A tight stop loss is recommended in case the market makes new all-time highs in the next week.
Short entry: 2728
Stop loss: 2735
1. Target 2714
2. Target: 2700
Risk to SL at 2735: 7 points
Reward (1. Target): 14 points
Reward (2. Target): 28 points
"Non-Farm Payrolls disappoint"
"Non-farm payrolls increased by 148,000 in December, clearly below market expectations of a gain of 190,000. In addition, the numbers for the two previous months were revised downwards by 9,000 in total."
"US created only 148000 jobs in Dec, vs 190000 jobs expected"
"The retail sector lost 20,000 jobs despite the holiday shopping season." "A little bit of a disappointment when you only get 2,000 jobs out of the government and get retail at the absolute busiest time of the year losing 20,000 jobs. It just goes to show the true struggle that traditional brick and mortar is having now."
Because this important data is bearish, the market rallied like crazy to new all-time highs - beyond my recommended stop loss level for the short. Let's see if next week starts a decline to digest all this madness for a moment.
I would be very surprised if the market holds up a lot longer then that before at least a 5% pullback.

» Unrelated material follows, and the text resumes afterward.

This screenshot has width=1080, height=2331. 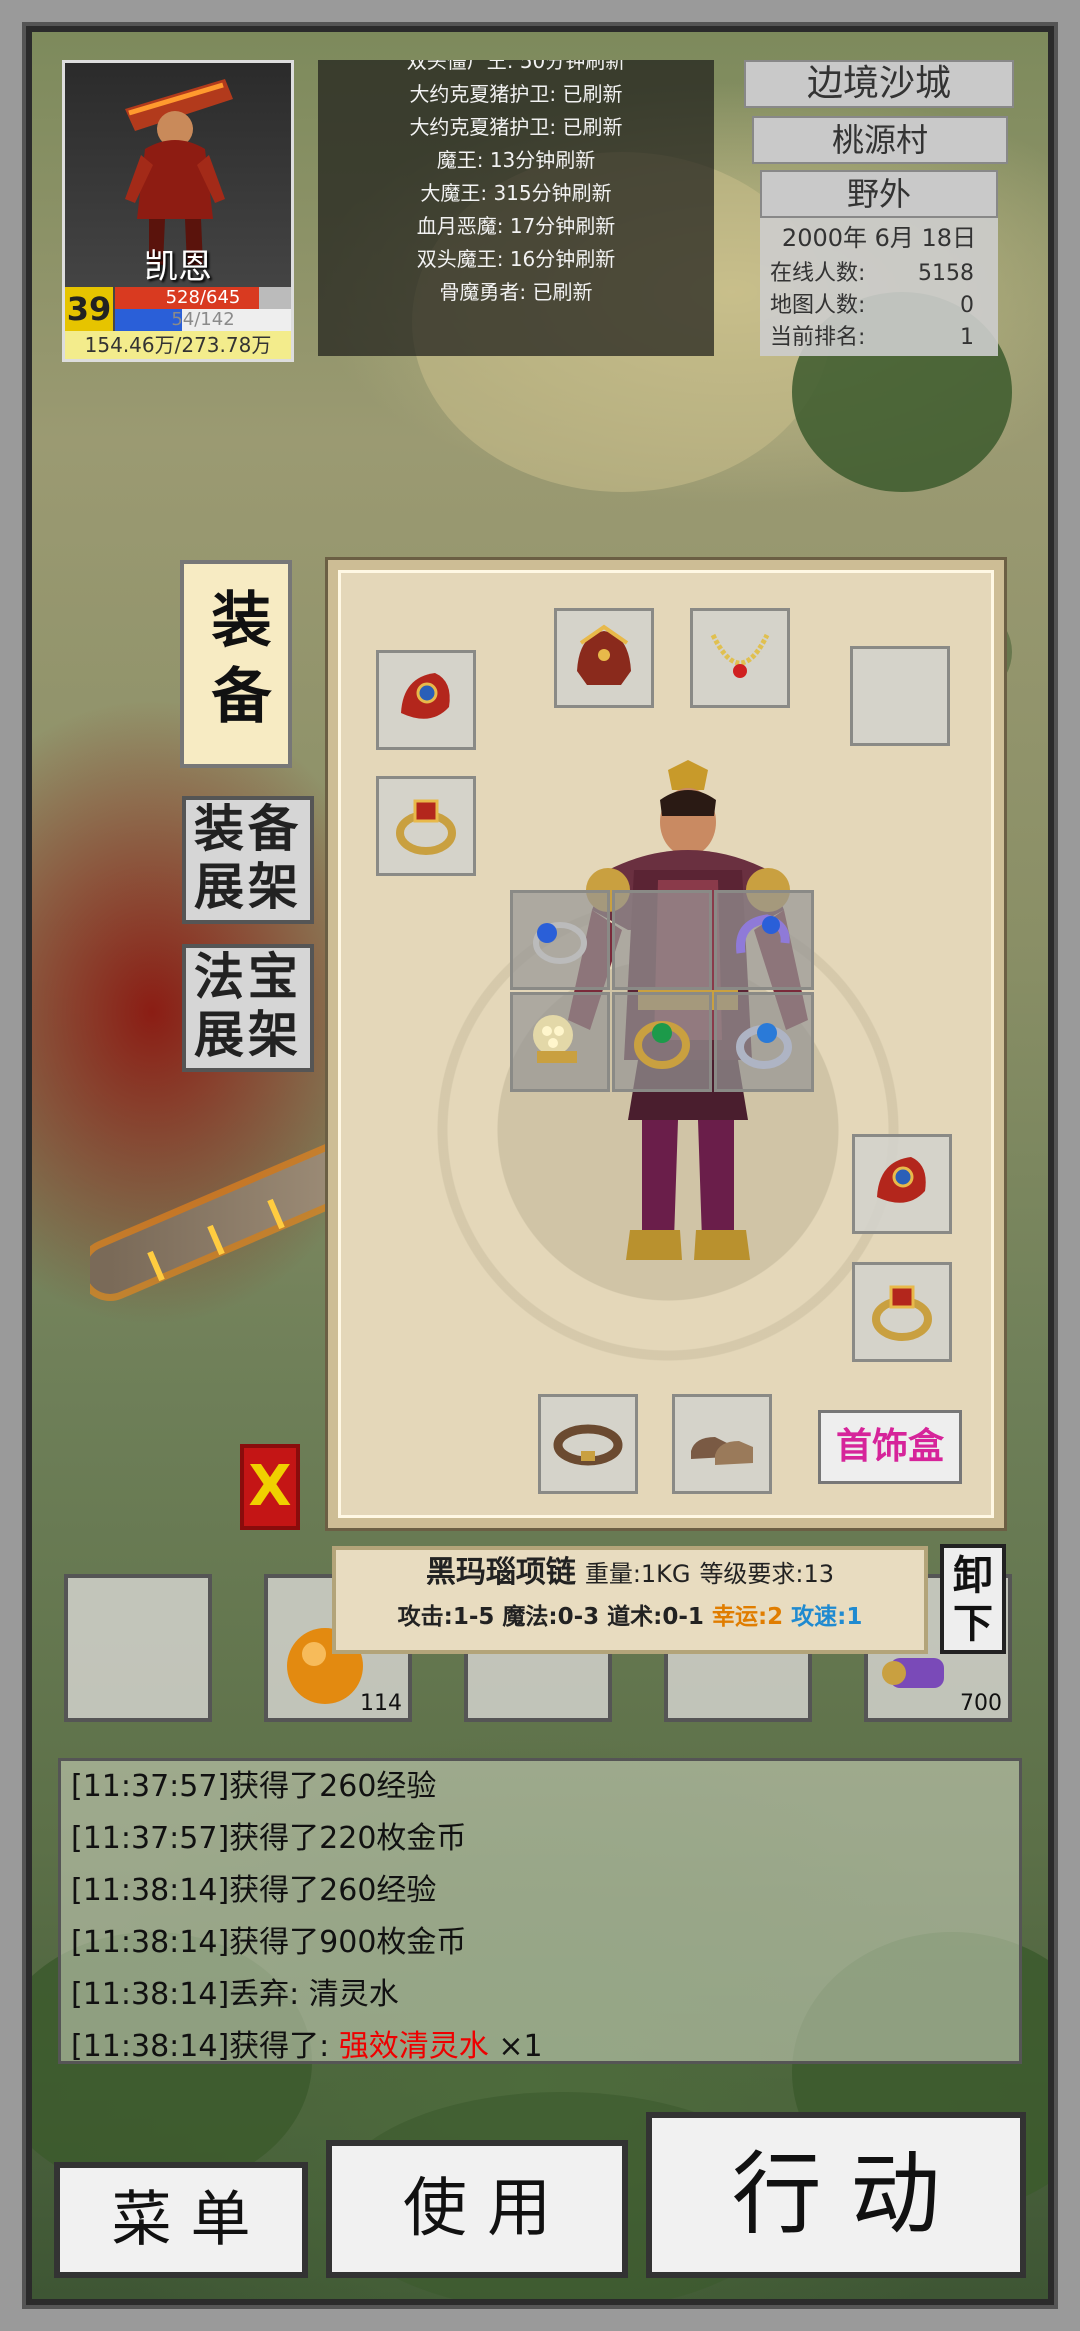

When this is complete we will have a very big correction.
Loot at the Wilshire 5000 index in relation to our GDP currently at 142.9% very close to the March of 2000 when it reached 148.5%
Anything over 100% is considered overvalued.
Also April 18, 2018 will make this the 2nd longest bull market since 1850's.
If the market can hold up past June 2019 it will make this the longest bull market in Us History!